## Requirement
What lines below include the word "Select"? Copy each one.

Records excerpted from a collection:
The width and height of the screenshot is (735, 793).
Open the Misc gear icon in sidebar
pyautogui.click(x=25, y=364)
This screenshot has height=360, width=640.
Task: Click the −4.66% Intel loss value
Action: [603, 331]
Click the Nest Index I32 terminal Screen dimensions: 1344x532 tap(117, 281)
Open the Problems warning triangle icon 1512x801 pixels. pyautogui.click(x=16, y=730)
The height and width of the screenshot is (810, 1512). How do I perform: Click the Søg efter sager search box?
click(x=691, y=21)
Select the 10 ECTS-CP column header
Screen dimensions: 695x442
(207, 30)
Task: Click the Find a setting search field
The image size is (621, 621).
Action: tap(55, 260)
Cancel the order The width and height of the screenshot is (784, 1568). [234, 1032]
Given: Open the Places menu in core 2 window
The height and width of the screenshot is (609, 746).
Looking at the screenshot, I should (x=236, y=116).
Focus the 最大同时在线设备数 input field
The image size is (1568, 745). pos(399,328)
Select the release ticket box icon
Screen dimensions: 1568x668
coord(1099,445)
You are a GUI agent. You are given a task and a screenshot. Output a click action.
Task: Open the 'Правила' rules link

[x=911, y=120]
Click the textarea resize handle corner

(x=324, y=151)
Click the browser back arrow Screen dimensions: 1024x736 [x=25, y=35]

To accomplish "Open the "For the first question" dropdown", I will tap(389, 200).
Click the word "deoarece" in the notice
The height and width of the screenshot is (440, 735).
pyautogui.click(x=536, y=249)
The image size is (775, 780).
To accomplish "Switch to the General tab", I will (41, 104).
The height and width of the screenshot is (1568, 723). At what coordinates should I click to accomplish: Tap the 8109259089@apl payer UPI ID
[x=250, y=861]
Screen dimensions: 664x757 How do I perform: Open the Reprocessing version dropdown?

## Output
Select the 10 ECTS-CP column header
Select the release ticket box icon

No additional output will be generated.